WHAT IS EXPECTED :: Please reproduce the lines from the one containing "Where should I" through the end of the data below exactly as they stand, and omit all pictures.

........

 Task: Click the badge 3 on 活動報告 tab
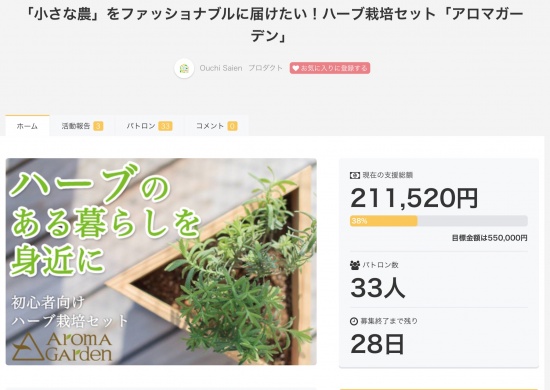point(98,126)
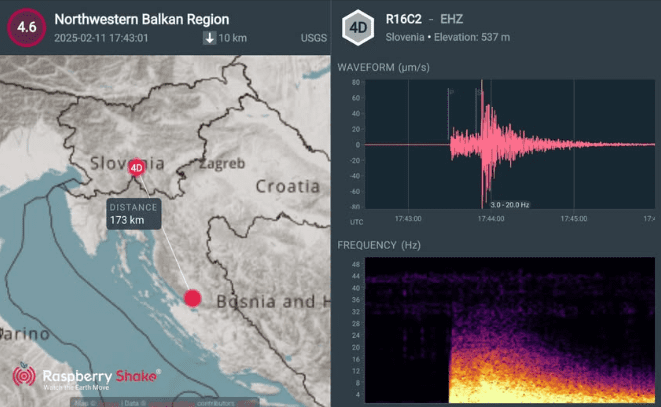Click the 4D station marker on the map
This screenshot has height=407, width=661.
click(137, 167)
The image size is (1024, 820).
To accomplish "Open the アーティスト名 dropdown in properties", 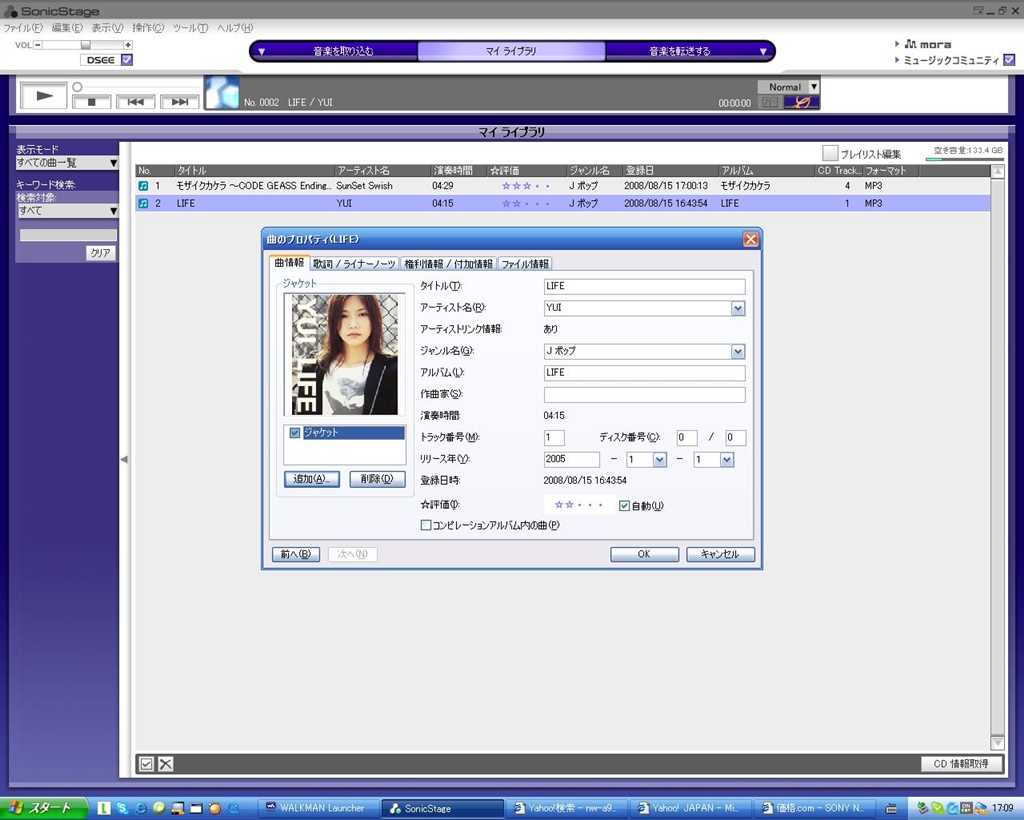I will point(738,308).
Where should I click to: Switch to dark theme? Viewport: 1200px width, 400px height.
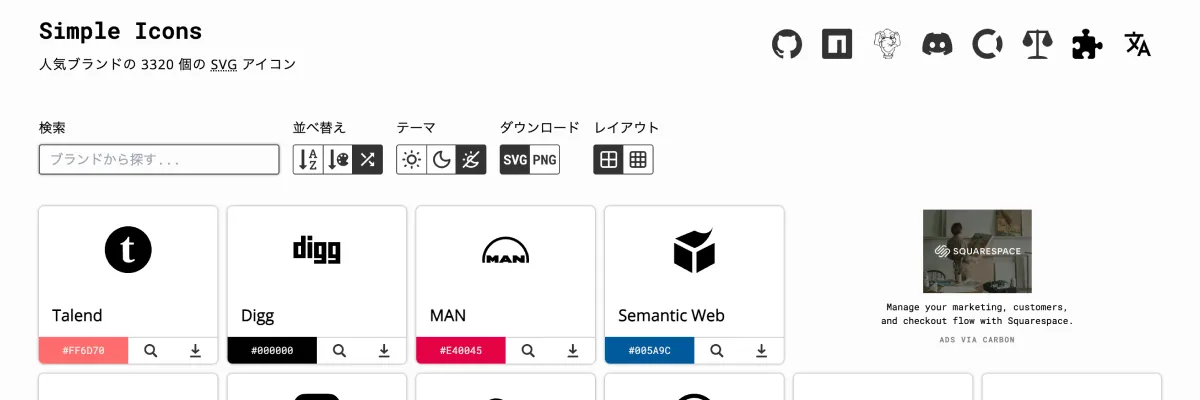[441, 160]
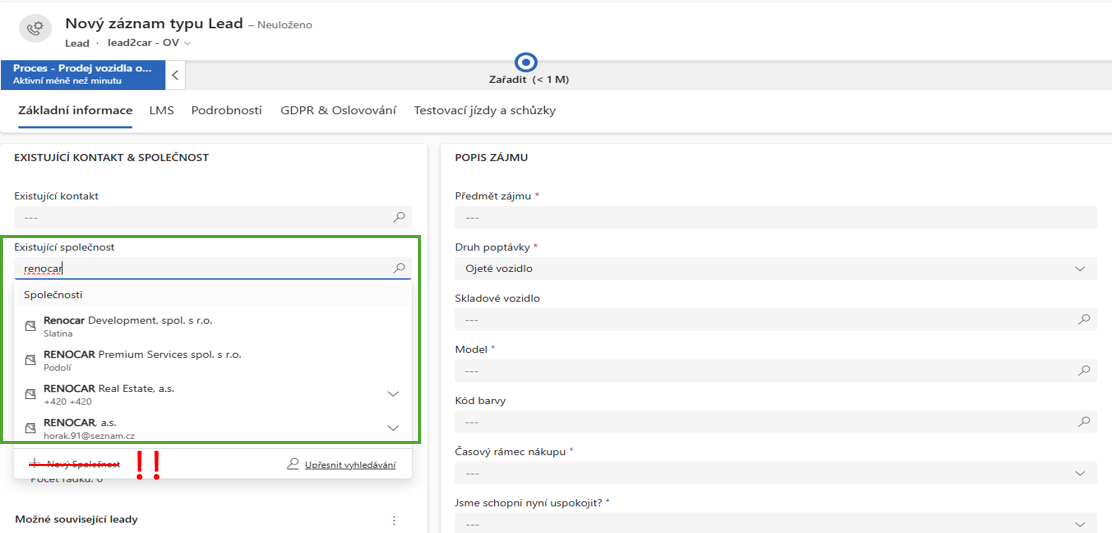Click search icon in Existující kontakt field
The width and height of the screenshot is (1112, 533).
pos(399,217)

........

EXPECTED ANSWER ::
Where should I click to: Switch to dark theme? Viewport: 1200px width, 400px height.
[441, 160]
Click search icon in Existující kontakt field
The width and height of the screenshot is (1112, 533).
pos(399,217)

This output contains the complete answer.